- How should this guideline be used?
Clinical Practice Guidelines are documents that present evidence-based recommendations to aid clinicians in the treatment of particular diseases or groups of patients. They are not intended to be mandates but tools to help physicians, patients, and caregivers make treatment decisions that are right for the individual. With all guidelines, clinicians should be aware that circumstances may appear that require straying from the published recommendations.
This Update is intended to be referenced in combination with the KDOQI Clinical Practice Guideline for Hemodialysis: Update 2006.
- How have recommendations changed since the 2006 Hemodialysis Adequacy update?
There are not significant differences between the 2006 version and this update because much of the newer evidence supports older study results. However, this update puts more emphasis on shared, patient-physician decision making and less emphasis on rigid minimum or maximum thresholds. There are also recommendations regarding high frequency hemodialysis in this update, including risks for certain patient populations, and the use of stdKt/V to measure frequent hemodialysis. This update puts more emphasis on controlling volume and blood pressure. Previous recommendations on topics that have not been addressed in this update (ie. methods for postdialysis blood sampling, pediatric hemodialysis prescription, and quality improvement programs) are still relevant.
- Who wrote the Hemodialysis Adequacy Update 2015?
The National Kidney Foundation convened a workgroup of nephrologists, selected for their clinical expertise as well as experience with clinical trials and familiarity with the literature relating to dialysis adequacy. These clinicians volunteered their time over two years, working with NKF to commission a literature review and draft the resulting clinical practice recommendations. They are: John Daugirdas MD, Thomas A. Depner MD, Jula Inrig MD, Rajnish Mehrotra MD, Michael V. Rocco MD, Rita Suri MD, and Daniel E. Weiner MD. The literature review was carried out by the Minneapolis Veterans Affairs Center for Chronic Disease Outcomes Research at the University of Minnesota.
- Why are some statements 'ungraded'?
The authors have given each recommendation two grades: a number representing the strength of the recommendation—how strongly they feel about it in consensus—either 1 ("we recommend") or 2 ("we suggest"); and a letter representing the quality of evidence available to make the recommendation (A-D, A is highest quality evidence). In some cases, there were topics on which the authors felt patients and clinicians would seek guidance, but there was not yet enough published research to make a recommendation based on evidence alone. In these cases the authors have made recommendations based on expertise, experience, and lower quality evidence. Such recommendations are marked as 'ungraded'.

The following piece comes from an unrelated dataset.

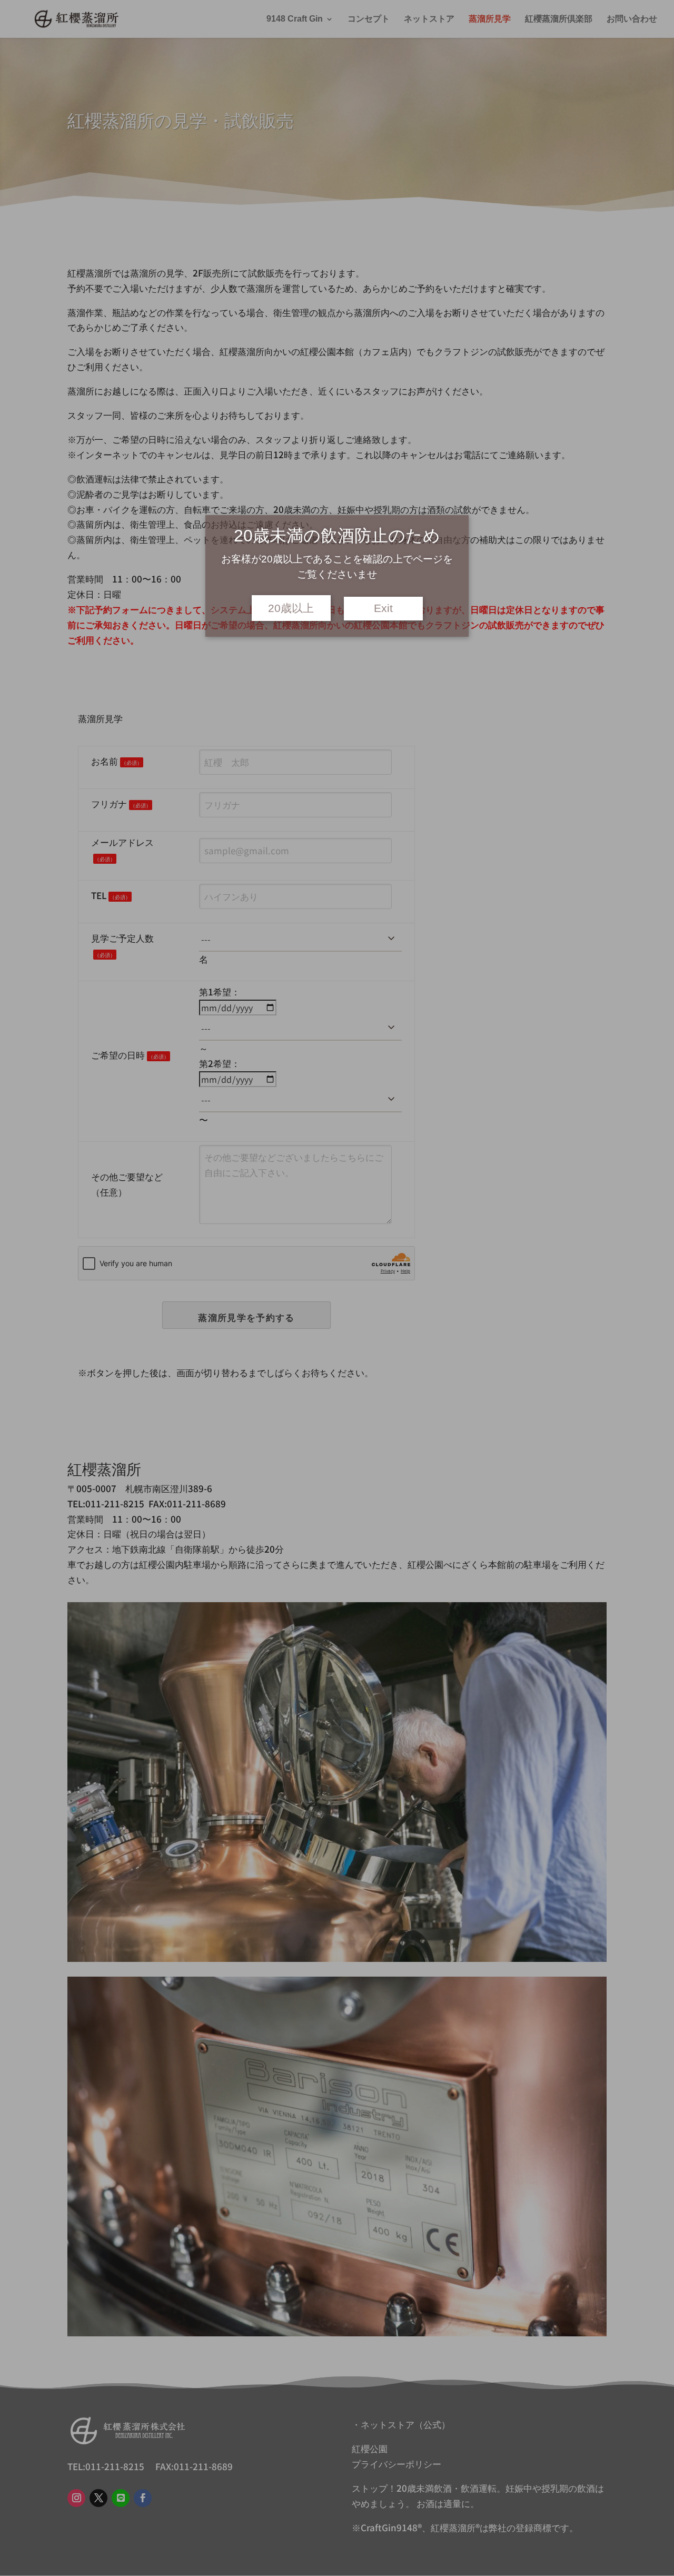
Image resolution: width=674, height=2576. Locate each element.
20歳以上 (291, 608)
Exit (383, 608)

- Why doesn't the guideline give a recommended ultrafiltration rate limit, blood pressure target, or more specific thresholds?
For some questions, the workgroup did not find sufficient strength of evidence to recommend a range or absolute limit for all patients. In these cases, they address the options in the recommendation and present the available evidence in the subsequent rationale. More broadly, this clinical practice guideline highlights the need for individual prescription flexibility, essentially more patient-centered care, in hemodialysis.
- Why isn't there more emphasis on short, home hemodialysis and related technology?
While observational studies on home hemodialysis are beginning to show promising improvements in reported quality of life and clinical outcomes, this literature review was based on clinical trials. The evidence review team and workgroup did not analyze evidence concerning frequent home dialysis modalities with lower dialysate flow rates, given the paucity of studies on these newer technologies at the time of review. Therefore the recommendations provided cannot be extrapolated to these devices. That said, the topic of home hemodialysis deserves further research, and with its increasing popularity, practitioners deserve guidance. This is something we will look into with future KDOQI guideline and resource development.
African Americans & Kidney Disease
Did you know that African Americans are 3 times more likely to experience kidney failure? Because kidney disease often has no symptoms, it can go unnoticed until it is very advanced. But there's good news. Taking steps to live a healthy lifestyle can go a long way towards reducing risk. Read more.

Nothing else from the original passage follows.